- Outfielder
- Born: May 11, 1964 (age 62) Chicago, Illinois, U.S.
- Batted: RightThrew: Right

MLB debut
- July 7, 1994, for the Colorado Rockies

Last MLB appearance
- June 27, 2003, for the Chicago Cubs

MLB statistics
- Batting average: .257
- Home runs: 16
- Runs batted in: 72
- Stats at Baseball Reference

Teams
- Colorado Rockies (1994–1996); San Francisco Giants (1996); Cleveland Indians (1997); Los Angeles Dodgers (1998–1999); Atlanta Braves (2000); Baltimore Orioles (2000); Kansas City Royals (2001); San Diego Padres (2002); Chicago Cubs (2003);

= Trenidad Hubbard =

American baseball player (born 1964)

Trenidad Aviel Hubbard (born Trent Hubbard, May 11, 1964) is an American former Major League Baseball journeyman outfielder.

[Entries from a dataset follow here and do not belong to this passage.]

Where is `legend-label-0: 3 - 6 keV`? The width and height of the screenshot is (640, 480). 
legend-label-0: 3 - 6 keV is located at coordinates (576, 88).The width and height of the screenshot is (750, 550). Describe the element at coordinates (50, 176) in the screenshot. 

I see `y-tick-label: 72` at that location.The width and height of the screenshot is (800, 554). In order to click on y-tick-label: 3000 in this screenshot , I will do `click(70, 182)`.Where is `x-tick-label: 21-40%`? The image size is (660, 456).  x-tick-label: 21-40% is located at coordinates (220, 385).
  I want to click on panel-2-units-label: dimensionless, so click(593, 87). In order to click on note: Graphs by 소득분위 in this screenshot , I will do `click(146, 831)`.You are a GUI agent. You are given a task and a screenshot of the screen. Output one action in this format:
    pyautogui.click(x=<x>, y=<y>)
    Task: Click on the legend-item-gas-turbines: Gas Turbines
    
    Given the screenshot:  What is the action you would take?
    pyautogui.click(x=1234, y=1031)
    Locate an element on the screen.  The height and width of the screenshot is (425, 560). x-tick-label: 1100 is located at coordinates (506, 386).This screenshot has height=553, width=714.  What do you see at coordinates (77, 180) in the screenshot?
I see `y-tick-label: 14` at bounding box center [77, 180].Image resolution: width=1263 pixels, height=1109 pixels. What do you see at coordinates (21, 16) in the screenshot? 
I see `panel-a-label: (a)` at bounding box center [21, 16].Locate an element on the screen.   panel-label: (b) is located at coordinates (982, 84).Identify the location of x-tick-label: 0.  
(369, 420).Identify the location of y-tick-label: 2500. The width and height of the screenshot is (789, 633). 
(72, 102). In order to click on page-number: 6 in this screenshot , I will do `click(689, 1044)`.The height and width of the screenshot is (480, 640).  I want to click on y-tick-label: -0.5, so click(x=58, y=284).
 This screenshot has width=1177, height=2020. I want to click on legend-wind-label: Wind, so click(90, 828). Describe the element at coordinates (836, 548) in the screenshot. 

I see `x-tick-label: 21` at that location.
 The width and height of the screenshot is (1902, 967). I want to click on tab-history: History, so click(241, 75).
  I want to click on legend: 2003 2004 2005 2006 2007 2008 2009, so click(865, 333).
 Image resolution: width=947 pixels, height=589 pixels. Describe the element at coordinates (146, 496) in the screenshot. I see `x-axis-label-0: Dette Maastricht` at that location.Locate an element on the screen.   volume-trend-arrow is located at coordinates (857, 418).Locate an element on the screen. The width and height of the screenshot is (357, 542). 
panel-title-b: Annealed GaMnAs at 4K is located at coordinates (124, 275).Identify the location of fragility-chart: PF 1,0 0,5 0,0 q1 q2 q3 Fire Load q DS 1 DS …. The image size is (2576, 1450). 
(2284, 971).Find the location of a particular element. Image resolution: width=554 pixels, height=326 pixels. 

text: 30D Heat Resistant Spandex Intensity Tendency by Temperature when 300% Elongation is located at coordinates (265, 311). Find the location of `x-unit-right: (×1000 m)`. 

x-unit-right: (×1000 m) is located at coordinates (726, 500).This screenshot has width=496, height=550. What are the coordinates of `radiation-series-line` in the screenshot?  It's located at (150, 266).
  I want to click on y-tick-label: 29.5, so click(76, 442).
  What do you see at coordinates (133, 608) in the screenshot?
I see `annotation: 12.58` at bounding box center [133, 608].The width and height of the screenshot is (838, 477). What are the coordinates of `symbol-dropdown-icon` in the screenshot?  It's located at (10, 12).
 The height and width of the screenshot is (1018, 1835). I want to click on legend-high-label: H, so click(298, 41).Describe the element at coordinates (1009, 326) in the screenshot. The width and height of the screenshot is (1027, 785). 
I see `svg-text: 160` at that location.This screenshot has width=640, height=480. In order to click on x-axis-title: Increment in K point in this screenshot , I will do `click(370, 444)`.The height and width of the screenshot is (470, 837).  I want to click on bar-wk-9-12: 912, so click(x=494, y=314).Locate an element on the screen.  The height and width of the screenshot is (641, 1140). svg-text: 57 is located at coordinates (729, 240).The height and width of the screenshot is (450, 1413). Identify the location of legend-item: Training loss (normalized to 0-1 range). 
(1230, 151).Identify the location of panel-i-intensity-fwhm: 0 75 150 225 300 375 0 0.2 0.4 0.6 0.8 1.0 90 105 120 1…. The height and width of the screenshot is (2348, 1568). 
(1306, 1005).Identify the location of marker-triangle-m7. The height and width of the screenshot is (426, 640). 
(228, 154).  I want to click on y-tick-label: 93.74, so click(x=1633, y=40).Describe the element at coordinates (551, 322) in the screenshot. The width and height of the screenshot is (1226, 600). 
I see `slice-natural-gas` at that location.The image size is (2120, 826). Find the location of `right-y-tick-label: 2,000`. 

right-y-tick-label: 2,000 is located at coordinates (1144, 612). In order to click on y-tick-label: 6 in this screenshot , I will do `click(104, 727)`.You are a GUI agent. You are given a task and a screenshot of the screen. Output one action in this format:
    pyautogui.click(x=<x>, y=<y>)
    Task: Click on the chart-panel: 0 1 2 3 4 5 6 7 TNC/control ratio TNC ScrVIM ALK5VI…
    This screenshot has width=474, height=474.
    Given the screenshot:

He is an alumnus of Southern University and A&M College.

Drafted by the Houston Astros in the 12th round of the 1986 MLB amateur draft, Hubbard made his major league debut with the Colorado Rockies on July 7, 1994, at age 30. He had two plate appearances for the Rockies in the 1995 National League division playoffs.

After signing with the Los Angeles Dodgers as a free agent on December 3, 1997, Hubbard had his best season in the majors. Appearing in 94 games, he hit .298 with nine stolen bases and seven home runs.

Hubbard finished his MLB career with 196 hits and a batting average of .257. In parts of 19 seasons in the minor leagues, he recorded 1,864 hits and a batting average of .302.

Hubbard was primarily an outfielder, but occasionally logged in some games in the infield. In one game against the Seattle Mariners in 1999, he played the last three innings at catcher after a brawl injured Angel Peña and led to the ejection of Todd Hundley.

Hubbard last played professional baseball in 2005, when he split the season among three class AAA teams, the Durham Bulls, Round Rock Express, and Iowa Cubs. He is a graduate of South Shore High School in Chicago.